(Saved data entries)
--------------------

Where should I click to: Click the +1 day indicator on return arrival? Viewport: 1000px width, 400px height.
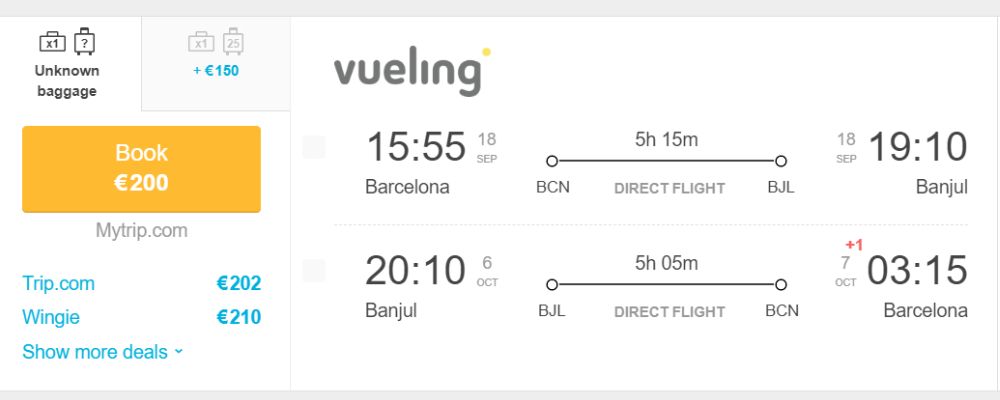pos(854,245)
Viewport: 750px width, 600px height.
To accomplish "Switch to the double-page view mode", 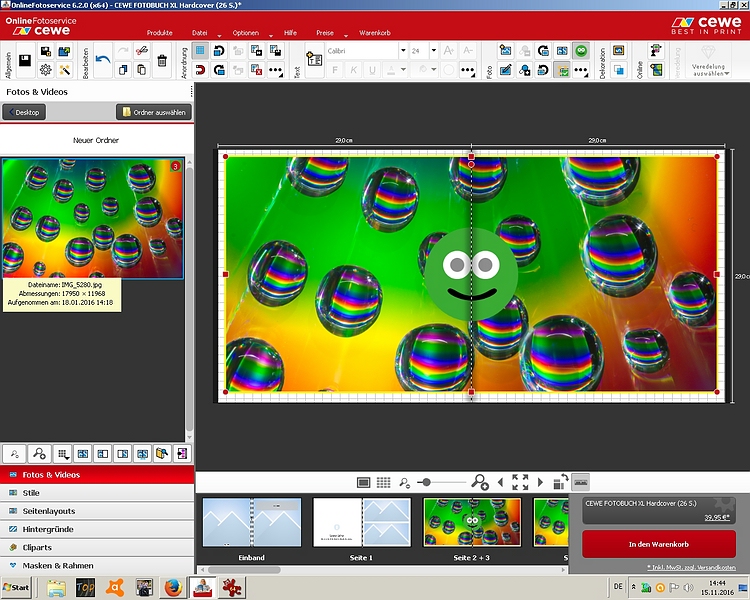I will coord(364,482).
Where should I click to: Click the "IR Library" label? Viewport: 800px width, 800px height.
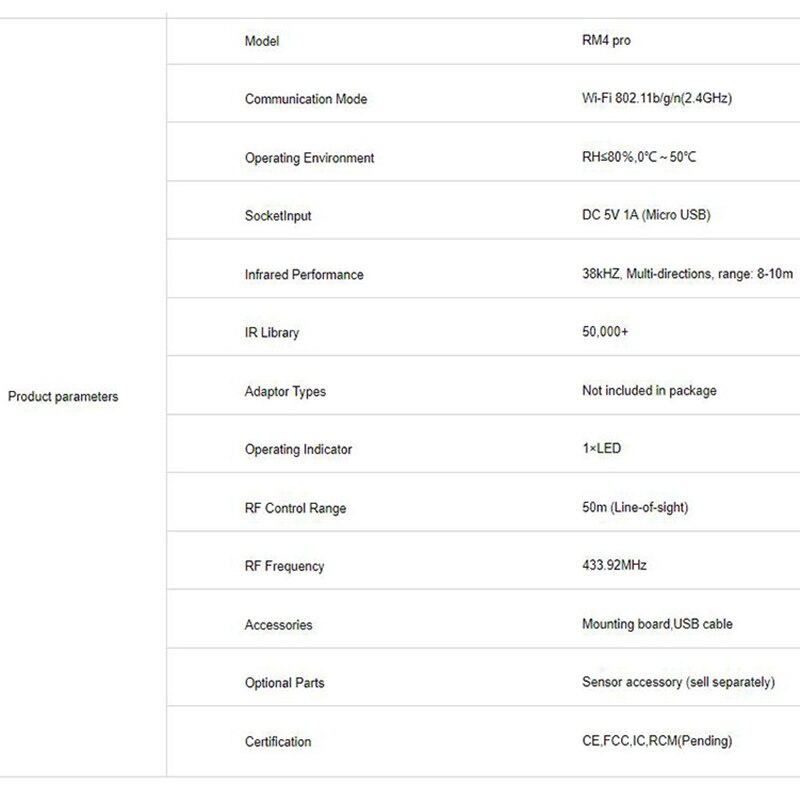pos(272,332)
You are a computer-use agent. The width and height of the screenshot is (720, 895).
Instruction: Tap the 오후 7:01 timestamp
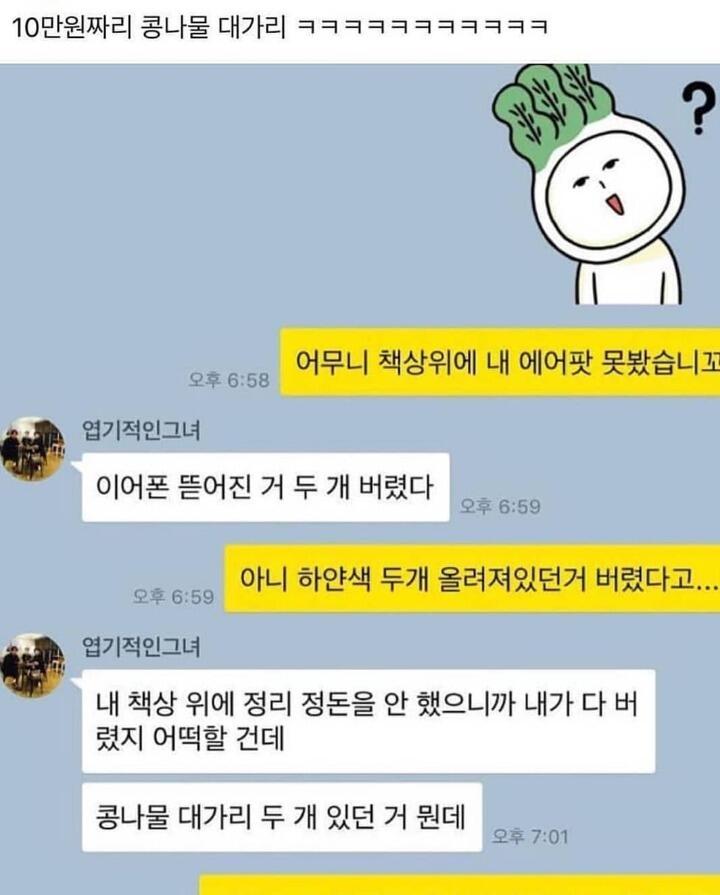pyautogui.click(x=530, y=837)
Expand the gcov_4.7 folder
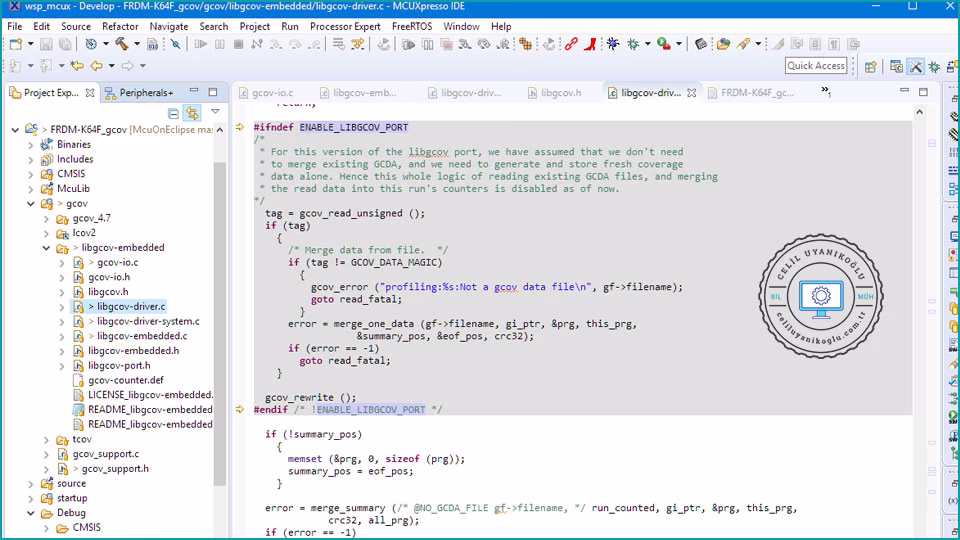Screen dimensions: 960x540 46,218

--------------------

Give back exactly the lines from the one containing "width, 800px height." through the last line above, both included, and none of the pictures.

Where should I click to: Click the "IR Library" label? Viewport: 800px width, 800px height.
pos(272,332)
You are a computer-use agent. The width and height of the screenshot is (720, 895).
Instruction: Tap the 오후 7:01 timestamp
pyautogui.click(x=530, y=837)
Expand the gcov_4.7 folder
Screen dimensions: 960x540 46,218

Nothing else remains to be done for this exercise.